RECORDS SHOWN START

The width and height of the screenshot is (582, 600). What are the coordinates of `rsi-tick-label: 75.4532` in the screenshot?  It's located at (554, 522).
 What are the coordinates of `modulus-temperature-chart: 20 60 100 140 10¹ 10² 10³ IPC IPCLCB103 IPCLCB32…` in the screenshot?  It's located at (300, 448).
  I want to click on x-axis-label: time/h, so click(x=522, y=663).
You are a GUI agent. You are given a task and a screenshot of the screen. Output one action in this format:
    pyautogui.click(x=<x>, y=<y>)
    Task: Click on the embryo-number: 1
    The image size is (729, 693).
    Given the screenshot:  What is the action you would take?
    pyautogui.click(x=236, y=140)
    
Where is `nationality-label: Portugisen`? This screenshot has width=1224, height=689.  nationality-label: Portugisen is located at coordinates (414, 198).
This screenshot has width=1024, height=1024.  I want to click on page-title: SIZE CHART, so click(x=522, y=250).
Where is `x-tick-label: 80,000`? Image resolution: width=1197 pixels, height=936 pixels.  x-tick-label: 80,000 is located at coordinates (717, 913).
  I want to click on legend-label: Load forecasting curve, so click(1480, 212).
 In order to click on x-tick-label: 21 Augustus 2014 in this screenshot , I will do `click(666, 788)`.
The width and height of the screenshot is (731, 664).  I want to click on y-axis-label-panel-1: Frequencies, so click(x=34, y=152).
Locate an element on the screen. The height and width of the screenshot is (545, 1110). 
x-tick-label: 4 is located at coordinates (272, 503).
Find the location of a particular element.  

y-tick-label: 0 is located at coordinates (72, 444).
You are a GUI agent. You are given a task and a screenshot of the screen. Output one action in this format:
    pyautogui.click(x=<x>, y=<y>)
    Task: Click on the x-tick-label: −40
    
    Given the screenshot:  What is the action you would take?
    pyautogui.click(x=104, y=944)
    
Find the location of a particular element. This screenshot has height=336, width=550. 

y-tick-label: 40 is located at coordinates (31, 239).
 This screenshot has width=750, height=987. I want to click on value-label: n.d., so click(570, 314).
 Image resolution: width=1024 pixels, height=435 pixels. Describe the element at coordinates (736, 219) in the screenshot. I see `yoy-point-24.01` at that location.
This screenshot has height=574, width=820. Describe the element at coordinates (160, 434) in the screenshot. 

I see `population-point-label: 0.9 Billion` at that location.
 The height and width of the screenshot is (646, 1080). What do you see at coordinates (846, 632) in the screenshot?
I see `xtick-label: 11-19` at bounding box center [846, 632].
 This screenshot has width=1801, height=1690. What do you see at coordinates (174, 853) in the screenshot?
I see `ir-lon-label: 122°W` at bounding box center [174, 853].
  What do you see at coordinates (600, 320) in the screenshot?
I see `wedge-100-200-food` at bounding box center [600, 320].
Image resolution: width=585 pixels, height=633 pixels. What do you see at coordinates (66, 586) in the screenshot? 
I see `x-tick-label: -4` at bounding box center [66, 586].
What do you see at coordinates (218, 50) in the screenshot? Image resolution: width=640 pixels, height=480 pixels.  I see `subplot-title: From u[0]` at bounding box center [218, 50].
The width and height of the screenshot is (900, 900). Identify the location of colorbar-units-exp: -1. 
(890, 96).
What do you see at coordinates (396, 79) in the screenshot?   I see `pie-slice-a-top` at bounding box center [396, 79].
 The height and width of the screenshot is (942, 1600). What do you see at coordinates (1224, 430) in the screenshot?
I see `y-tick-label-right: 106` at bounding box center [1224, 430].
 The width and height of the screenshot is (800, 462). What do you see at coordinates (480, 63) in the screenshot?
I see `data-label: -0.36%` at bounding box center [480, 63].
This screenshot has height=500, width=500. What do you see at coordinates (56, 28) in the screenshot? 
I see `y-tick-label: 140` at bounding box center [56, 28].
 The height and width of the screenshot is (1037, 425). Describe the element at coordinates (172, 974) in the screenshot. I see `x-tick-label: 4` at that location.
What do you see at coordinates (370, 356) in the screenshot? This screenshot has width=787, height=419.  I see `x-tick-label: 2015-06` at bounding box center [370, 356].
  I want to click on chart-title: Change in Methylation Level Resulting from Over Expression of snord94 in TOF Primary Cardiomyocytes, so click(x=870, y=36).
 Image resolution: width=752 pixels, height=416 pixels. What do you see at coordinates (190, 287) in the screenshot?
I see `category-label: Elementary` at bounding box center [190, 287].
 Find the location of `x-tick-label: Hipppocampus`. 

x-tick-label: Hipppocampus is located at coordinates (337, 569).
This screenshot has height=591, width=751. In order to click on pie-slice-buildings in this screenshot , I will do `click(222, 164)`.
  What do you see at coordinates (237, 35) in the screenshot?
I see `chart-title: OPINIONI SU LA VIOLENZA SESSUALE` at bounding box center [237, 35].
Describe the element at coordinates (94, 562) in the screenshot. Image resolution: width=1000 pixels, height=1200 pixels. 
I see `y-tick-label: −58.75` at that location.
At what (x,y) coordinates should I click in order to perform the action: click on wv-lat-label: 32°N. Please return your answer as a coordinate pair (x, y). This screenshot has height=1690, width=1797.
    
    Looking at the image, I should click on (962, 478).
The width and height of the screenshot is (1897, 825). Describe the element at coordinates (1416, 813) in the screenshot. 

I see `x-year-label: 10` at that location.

RECORDS SHOWN END

• **TASK ITEM**
Copy all of the entries above word for word, from first to last.

• **WRITTEN ANSWER**
The width and height of the screenshot is (582, 600). What are the coordinates of `rsi-tick-label: 75.4532` in the screenshot?  It's located at (554, 522).
 What are the coordinates of `modulus-temperature-chart: 20 60 100 140 10¹ 10² 10³ IPC IPCLCB103 IPCLCB32…` in the screenshot?  It's located at (300, 448).
  I want to click on x-axis-label: time/h, so click(x=522, y=663).
You are a GUI agent. You are given a task and a screenshot of the screen. Output one action in this format:
    pyautogui.click(x=<x>, y=<y>)
    Task: Click on the embryo-number: 1
    The image size is (729, 693).
    Given the screenshot:  What is the action you would take?
    pyautogui.click(x=236, y=140)
    
Where is `nationality-label: Portugisen`? This screenshot has width=1224, height=689.  nationality-label: Portugisen is located at coordinates (414, 198).
This screenshot has width=1024, height=1024.  I want to click on page-title: SIZE CHART, so click(x=522, y=250).
Where is `x-tick-label: 80,000`? Image resolution: width=1197 pixels, height=936 pixels.  x-tick-label: 80,000 is located at coordinates (717, 913).
  I want to click on legend-label: Load forecasting curve, so click(1480, 212).
 In order to click on x-tick-label: 21 Augustus 2014 in this screenshot , I will do `click(666, 788)`.
The width and height of the screenshot is (731, 664).  I want to click on y-axis-label-panel-1: Frequencies, so click(x=34, y=152).
Locate an element on the screen. The height and width of the screenshot is (545, 1110). 
x-tick-label: 4 is located at coordinates (272, 503).
Find the location of a particular element.  

y-tick-label: 0 is located at coordinates (72, 444).
You are a GUI agent. You are given a task and a screenshot of the screen. Output one action in this format:
    pyautogui.click(x=<x>, y=<y>)
    Task: Click on the x-tick-label: −40
    
    Given the screenshot:  What is the action you would take?
    pyautogui.click(x=104, y=944)
    
Find the location of a particular element. This screenshot has height=336, width=550. 

y-tick-label: 40 is located at coordinates (31, 239).
 This screenshot has width=750, height=987. I want to click on value-label: n.d., so click(570, 314).
 Image resolution: width=1024 pixels, height=435 pixels. Describe the element at coordinates (736, 219) in the screenshot. I see `yoy-point-24.01` at that location.
This screenshot has height=574, width=820. Describe the element at coordinates (160, 434) in the screenshot. 

I see `population-point-label: 0.9 Billion` at that location.
 The height and width of the screenshot is (646, 1080). What do you see at coordinates (846, 632) in the screenshot?
I see `xtick-label: 11-19` at bounding box center [846, 632].
 This screenshot has width=1801, height=1690. What do you see at coordinates (174, 853) in the screenshot?
I see `ir-lon-label: 122°W` at bounding box center [174, 853].
  What do you see at coordinates (600, 320) in the screenshot?
I see `wedge-100-200-food` at bounding box center [600, 320].
Image resolution: width=585 pixels, height=633 pixels. What do you see at coordinates (66, 586) in the screenshot? 
I see `x-tick-label: -4` at bounding box center [66, 586].
What do you see at coordinates (218, 50) in the screenshot? Image resolution: width=640 pixels, height=480 pixels.  I see `subplot-title: From u[0]` at bounding box center [218, 50].
The width and height of the screenshot is (900, 900). Identify the location of colorbar-units-exp: -1. 
(890, 96).
What do you see at coordinates (396, 79) in the screenshot?   I see `pie-slice-a-top` at bounding box center [396, 79].
 The height and width of the screenshot is (942, 1600). What do you see at coordinates (1224, 430) in the screenshot?
I see `y-tick-label-right: 106` at bounding box center [1224, 430].
 The width and height of the screenshot is (800, 462). What do you see at coordinates (480, 63) in the screenshot?
I see `data-label: -0.36%` at bounding box center [480, 63].
This screenshot has height=500, width=500. What do you see at coordinates (56, 28) in the screenshot? 
I see `y-tick-label: 140` at bounding box center [56, 28].
 The height and width of the screenshot is (1037, 425). Describe the element at coordinates (172, 974) in the screenshot. I see `x-tick-label: 4` at that location.
What do you see at coordinates (370, 356) in the screenshot? This screenshot has width=787, height=419.  I see `x-tick-label: 2015-06` at bounding box center [370, 356].
  I want to click on chart-title: Change in Methylation Level Resulting from Over Expression of snord94 in TOF Primary Cardiomyocytes, so click(x=870, y=36).
 Image resolution: width=752 pixels, height=416 pixels. What do you see at coordinates (190, 287) in the screenshot?
I see `category-label: Elementary` at bounding box center [190, 287].
 Find the location of `x-tick-label: Hipppocampus`. 

x-tick-label: Hipppocampus is located at coordinates (337, 569).
This screenshot has height=591, width=751. In order to click on pie-slice-buildings in this screenshot , I will do `click(222, 164)`.
  What do you see at coordinates (237, 35) in the screenshot?
I see `chart-title: OPINIONI SU LA VIOLENZA SESSUALE` at bounding box center [237, 35].
Describe the element at coordinates (94, 562) in the screenshot. Image resolution: width=1000 pixels, height=1200 pixels. 
I see `y-tick-label: −58.75` at that location.
At what (x,y) coordinates should I click in order to perform the action: click on wv-lat-label: 32°N. Please return your answer as a coordinate pair (x, y). This screenshot has height=1690, width=1797.
    
    Looking at the image, I should click on (962, 478).
The width and height of the screenshot is (1897, 825). Describe the element at coordinates (1416, 813) in the screenshot. 

I see `x-year-label: 10` at that location.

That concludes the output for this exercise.